Infants born by cesarian section do not have the force of the birth canal pushing amniotic fluid out of the lungs. Because of this, some infants may have some initial difficulty with respirations, due to the excess of fluid still remaining in their lungs.

During the first hour after birth, the neonate is very alert. He or she may be interested in nursing, or may spend time just gazing at the mother or parents. The initial breastfeeding establishes the neonate's ability to coordinate breathing, sucking and swallowing.

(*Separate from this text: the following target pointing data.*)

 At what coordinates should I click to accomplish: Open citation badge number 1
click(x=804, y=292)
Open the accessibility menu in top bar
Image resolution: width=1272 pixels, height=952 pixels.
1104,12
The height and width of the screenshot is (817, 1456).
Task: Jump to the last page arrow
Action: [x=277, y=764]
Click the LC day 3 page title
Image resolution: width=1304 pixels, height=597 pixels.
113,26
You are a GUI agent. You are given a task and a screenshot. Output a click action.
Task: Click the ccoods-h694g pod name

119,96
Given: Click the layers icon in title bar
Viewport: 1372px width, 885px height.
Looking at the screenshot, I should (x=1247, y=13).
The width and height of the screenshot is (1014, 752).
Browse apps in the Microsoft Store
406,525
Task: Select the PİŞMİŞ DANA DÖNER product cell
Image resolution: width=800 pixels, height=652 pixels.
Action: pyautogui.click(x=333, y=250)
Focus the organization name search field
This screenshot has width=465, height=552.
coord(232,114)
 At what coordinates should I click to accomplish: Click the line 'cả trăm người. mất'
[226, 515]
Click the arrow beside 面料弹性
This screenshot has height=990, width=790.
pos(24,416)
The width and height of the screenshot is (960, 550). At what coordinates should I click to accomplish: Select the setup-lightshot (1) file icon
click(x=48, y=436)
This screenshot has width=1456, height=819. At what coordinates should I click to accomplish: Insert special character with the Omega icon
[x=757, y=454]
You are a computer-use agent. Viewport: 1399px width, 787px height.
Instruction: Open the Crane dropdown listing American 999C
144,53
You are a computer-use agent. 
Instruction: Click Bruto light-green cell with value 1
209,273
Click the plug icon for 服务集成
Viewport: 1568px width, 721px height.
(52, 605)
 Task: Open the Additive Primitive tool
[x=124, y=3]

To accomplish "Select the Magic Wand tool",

Variability is normal in the newborn, so pulse and respirations should be monitored for an entire minute. If abnormal values are noted, yet the infant does not appear in distress, wait a minute or two and then recheck. Normal values for the neonate include:

  • Apical pulse (recorded over the heart) between 120 and 160. The sleeping newborn may have a pulse of 100, the crying infant may have a pulse of 180. Rates below 100 and above 180 should be investigated.
  • Respirations range from 30 to 60 breaths per minute. Infants are nose-breathers, so a clear nasal passage is critical. Poor breastfeeding position can block the nose and requires repositioning. Respirations can be counted by watching the abdomen move up and down. While short periods of crying can be beneficial in bringing more oxygen into the lungs, long periods of crying exhausts the neonate's cardiovascular system and should be avoided.
  • The average weight of a newborn is 7.5 pounds (3.4 kg), with a normal range of 5.5 to 8.5 (2.5-3.8 kg). A weight above 10 pounds (4.5 kg) may indicate that the mother had gestational diabetes. The average length of the newborn is 20-21 inches (50-53 cm) long.
  • Initially, the newborn is very sensitive to temperature changes, as her ability to regulate her temperature is not yet well developed. A normal rectal temperature ranges from 97.8-99°F (36.5-37.2°C). A newborn experiencing heat loss will increase his or her respirations.
  • Within the first 24 hours, the newborn should void and pass meconium, a sticky, tar-like first stool. The neonate does not take in a great deal within the first few days, but intake and output should increase after the first few days. Bowel sounds are present.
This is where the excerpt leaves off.